Problem description
Output the records verbatim, starting at the line that contains "Given: Click the" and continuing through the end of the records. Omit the pictures from your output.

----

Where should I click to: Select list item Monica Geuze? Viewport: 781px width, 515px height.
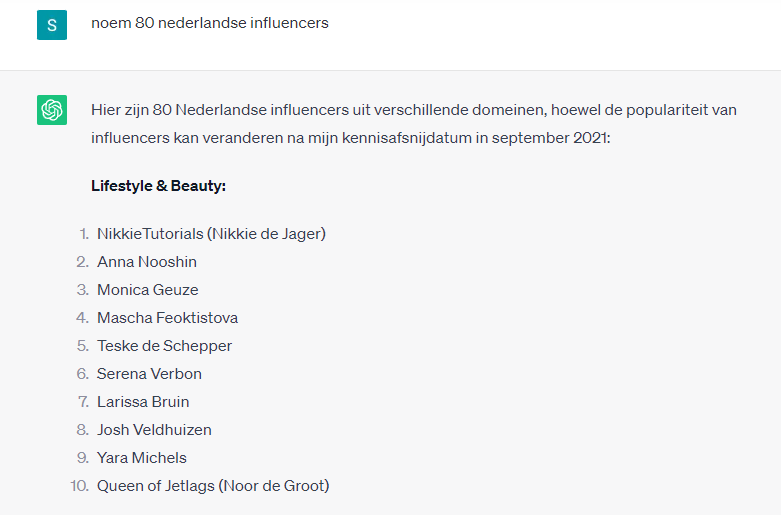[x=147, y=289]
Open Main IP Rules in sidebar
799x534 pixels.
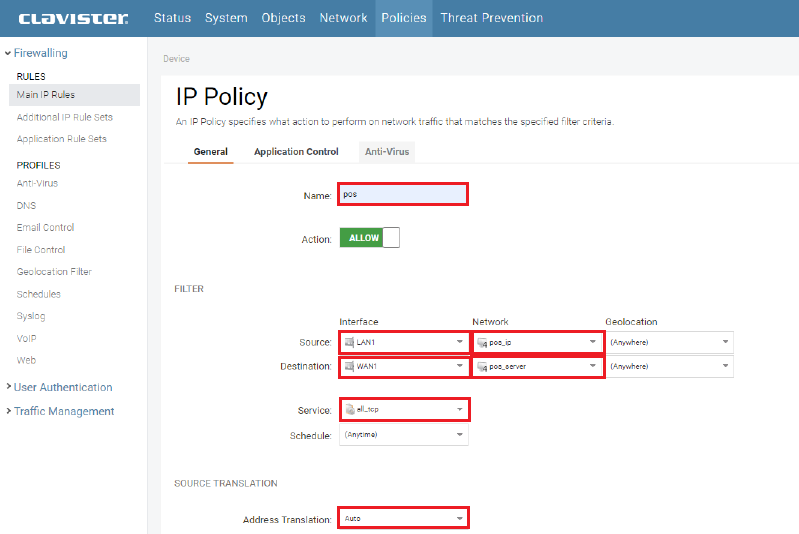pos(46,95)
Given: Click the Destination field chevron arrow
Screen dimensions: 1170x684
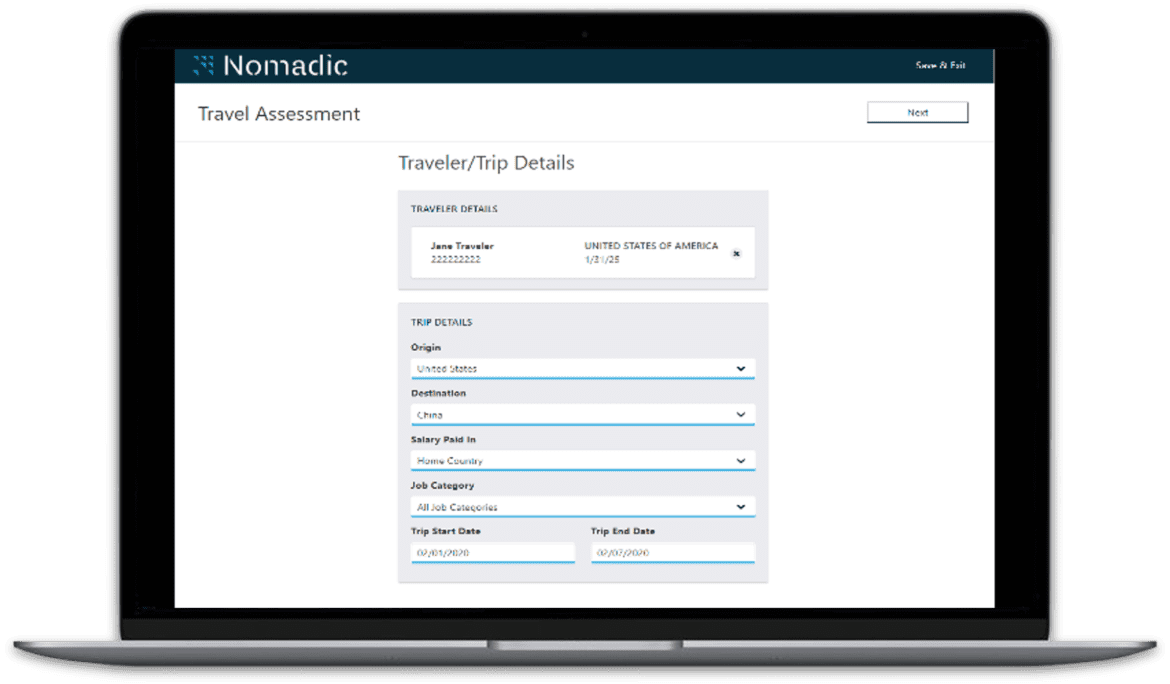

----

Response
Given: Click the Destination field chevron arrow
Screen dimensions: 1170x684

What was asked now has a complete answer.